Plants usually perennial, rarely annual; terrestrial or aquatic; rhizomatous or cespitose; synoecious. Culms 20–150 cm (occasionally longer in floating mats), erect or decumbent, often rooting at the nodes, branched or unbranched. Leaves equitably distributed along the culm; sheaths open; auricles absent; ligules membranous; pseudopetioles absent; blades aerial, linear to broadly lanceolate, flat or folded, sometimes involute when dry. Inflorescences terminal panicles, usually exserted, axillary panicles sometimes also present; disarticulation beneath the spikelets.

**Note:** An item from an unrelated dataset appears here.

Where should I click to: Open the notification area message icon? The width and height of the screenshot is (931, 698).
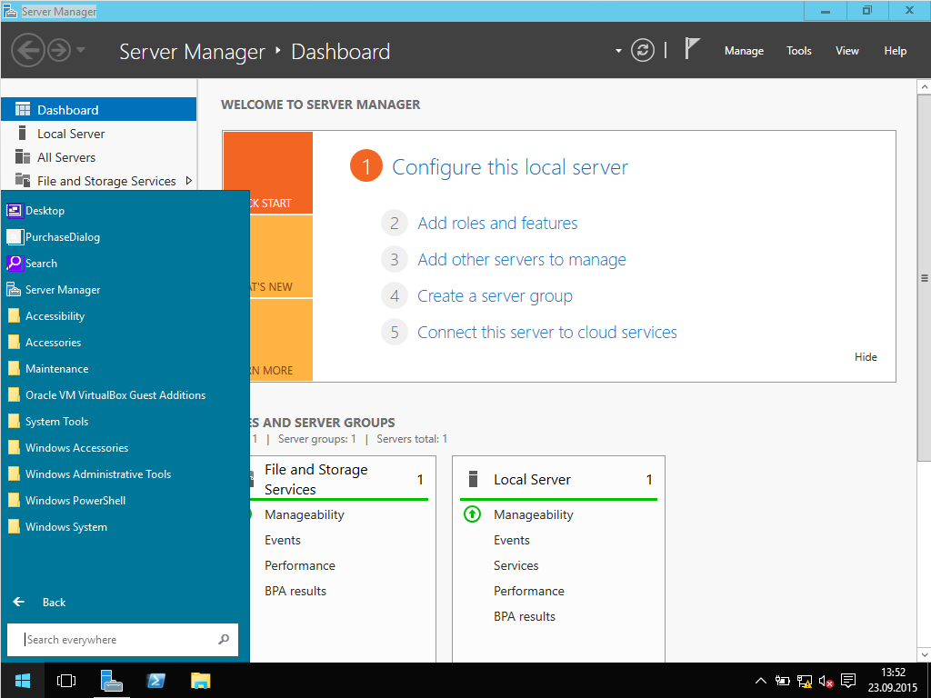tap(848, 680)

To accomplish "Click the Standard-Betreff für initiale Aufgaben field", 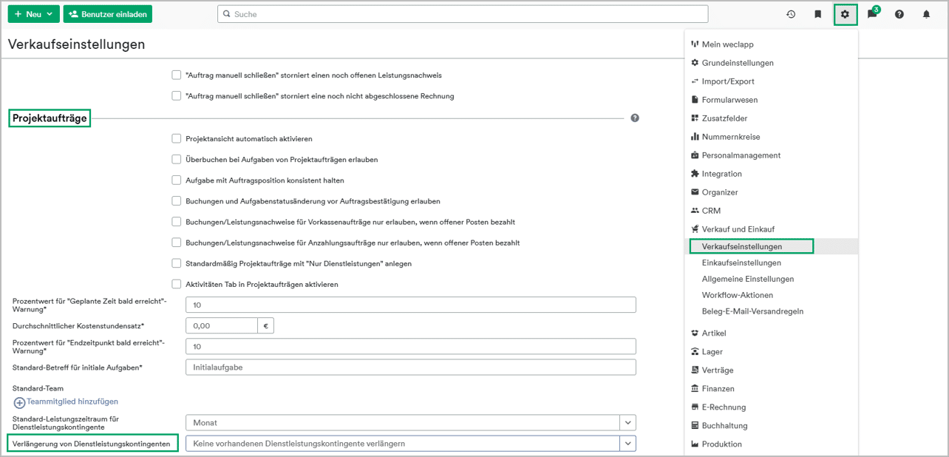I will [x=410, y=368].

Spikelets bisexual, with 1 floret; florets laterally compressed, linear to suborbicular in sideview. Glumes absent; calluses not stipelike, glabrous; lemmas and paleas subequal, chartaceous to coriaceous, ciliate-hispid or glabrous, tightly clasping along the margins; lemmas 5-veined, obtuse or acute to acuminate, sometimes mucronate, usually unawned; paleas 3-veined, unawned; lodicules 2; anthers 1, 2, 3, or 6; styles 2, bases fused, stigmas laterally exserted, plumose. Caryopses laterally compressed; embryos about 1/3 as long as the caryopses; hila linear. x = 12. Named for Johann Daniel Leers (1727–1774), a German botanist and pharmacist.
Leersia is a genus of about 17 aquatic to mesophytic species, growing primarily in tropical and warm-temperate regions. Five species are native to the Flora region. Leersia is closely allied to Oryza. It is unusual in the variability in stamen numbers among its species.
SELECTED REFERENCE Pyrah, G.L. 1969. Taxonomic and distributional studies in Leersia (Gramineae). Iowa State Coll. J. Sci. 44:215–270.